于溯凌从外面回来,见朱慕礼挑腿靠着沙发,目不转睛地处理着一些文件,心中诧异:“昀熹会所这么忙啊,这两天见你日夜不停地工作,是生意太好还是太差?”
朱慕礼合上笔记本,捏捏酸胀的眉心:“我过两天要去国处理点棘手事,如果不太顺利,怕会在那边耽误一段时间,所以先把会所的事安排好,交给杨齐才能放心。”
“哦。”于溯凌了然地点头,然后又貌似随意地问,“笙烟去吗?”
朱慕礼吸口气,点头。
提起这事,他有点烦,他都已经两天没回去了,也没见那个女人来个电话问问,他私下悄悄给河七打过电话,听说笙烟这两日按时上班,按时回家,也没见什么异常,敢情在她心里,有他没他都一样了?
于溯凌瞥了一眼好友不悦的脸色,悻悻劝道:“你要心里牵挂着她就早点回去吧,呆我这里也不是个事,再说过两天你们还要一道去国,趁着出发前把该有的误会都解释清楚,别人到了国外,还有那么多不痛快。”
朱慕礼沉着脸,拿过热茶,喝了一口:“她说了,跟我一起心累。”
于溯凌瞪大眼睛:“这明显就是气话好不好?”
朱慕礼不说话,只是淡淡品着茶。
他知道自己疑心重,有时确实过份了点,可问题是她明明可以避嫌,为什么却总要闹出这些不开心来挑战他的耐性。
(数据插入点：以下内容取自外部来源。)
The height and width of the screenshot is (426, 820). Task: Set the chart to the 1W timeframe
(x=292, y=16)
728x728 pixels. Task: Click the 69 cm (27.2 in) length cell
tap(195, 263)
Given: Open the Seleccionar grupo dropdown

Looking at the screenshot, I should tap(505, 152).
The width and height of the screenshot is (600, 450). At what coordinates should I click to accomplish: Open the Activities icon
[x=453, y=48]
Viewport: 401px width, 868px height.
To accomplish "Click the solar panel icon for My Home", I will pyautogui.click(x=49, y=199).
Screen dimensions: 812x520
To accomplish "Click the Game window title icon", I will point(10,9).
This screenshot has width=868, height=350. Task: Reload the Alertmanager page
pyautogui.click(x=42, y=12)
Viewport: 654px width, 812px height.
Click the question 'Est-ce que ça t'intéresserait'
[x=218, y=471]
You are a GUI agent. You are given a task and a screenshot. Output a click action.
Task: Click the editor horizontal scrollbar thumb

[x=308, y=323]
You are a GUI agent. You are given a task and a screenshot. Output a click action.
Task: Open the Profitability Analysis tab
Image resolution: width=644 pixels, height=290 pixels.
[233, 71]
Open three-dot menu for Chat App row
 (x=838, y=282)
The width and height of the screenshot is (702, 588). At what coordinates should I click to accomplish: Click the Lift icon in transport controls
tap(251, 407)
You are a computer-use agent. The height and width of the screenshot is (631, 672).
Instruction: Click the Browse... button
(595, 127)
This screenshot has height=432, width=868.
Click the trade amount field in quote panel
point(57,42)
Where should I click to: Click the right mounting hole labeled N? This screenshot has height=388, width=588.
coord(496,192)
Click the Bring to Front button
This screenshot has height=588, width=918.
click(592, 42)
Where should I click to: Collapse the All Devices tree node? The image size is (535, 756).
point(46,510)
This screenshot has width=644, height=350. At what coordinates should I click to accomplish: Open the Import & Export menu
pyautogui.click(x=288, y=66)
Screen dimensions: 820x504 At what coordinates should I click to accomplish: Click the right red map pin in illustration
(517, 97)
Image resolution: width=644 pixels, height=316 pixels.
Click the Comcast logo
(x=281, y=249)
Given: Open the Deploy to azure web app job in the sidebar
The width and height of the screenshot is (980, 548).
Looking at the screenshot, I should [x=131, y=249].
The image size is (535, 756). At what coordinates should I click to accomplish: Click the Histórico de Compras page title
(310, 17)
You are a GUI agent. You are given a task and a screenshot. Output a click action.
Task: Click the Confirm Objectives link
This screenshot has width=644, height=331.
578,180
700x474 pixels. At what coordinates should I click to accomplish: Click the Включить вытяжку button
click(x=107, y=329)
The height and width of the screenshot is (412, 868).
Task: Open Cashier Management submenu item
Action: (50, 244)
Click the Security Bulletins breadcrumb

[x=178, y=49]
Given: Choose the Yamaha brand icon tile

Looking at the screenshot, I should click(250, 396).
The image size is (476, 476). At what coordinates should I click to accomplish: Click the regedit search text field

“算了,我来给笙烟打个电话吧。”于溯凌无奈地摇摇头,“她这会儿倔劲来了,你又憋着口气,只有我来充当和事佬了。”
朱慕礼黑着脸将于溯凌手中的电话夺下:“不许打。”
“你说你这又是为什么?”于溯凌看天,“是在我这儿住得太舒服了是吧?”
还想再劝劝,可朱慕礼的电话响了。
“难道是笙烟?”于溯凌兴致勃勃地望过去。
朱慕礼睨了他一眼:“是邵广。”
电话接起,邵广粗放的声音掩饰不住兴奋:“慕礼,你在哪?”
“在溯凌家,有什么事?”朱慕礼回答得漫不经心。
“你猜。”那边神秘兮兮。
“我挂了。”他正烦着,没空陪邵广玩这种无聊的小游戏。
“别别!”邵广急忙喊住,“你急什么,我在玥辉台球会所。今天来晚了,包间都让人给预定了,我只好来散台,结果,塞翁失马,焉知非福啊,你猜我遇到了谁?”
朱慕礼皱眉,又来这种把戏:“我真挂了。”
邵广抢在断线前说:“我遇到南宫沁鸢了,你说是不是巧!”
“遇到谁?”朱慕礼声音扬了两度,坐在一旁的于溯凌忍不住看了他一眼。
“南宫沁鸢啊,就是上次手指被你弄伤的那个。”邵广说到,“我没想到她真是个高手啊,手指没完全好也能把球打得那么漂亮。”
“她人还在不在会所?”朱慕礼眉头蹙紧。
“在啊。”邵广看看不远处俯身瞄准粉球的女子,“她一个人玩呢,说来真是奇怪,她怎么每次都是一个人……”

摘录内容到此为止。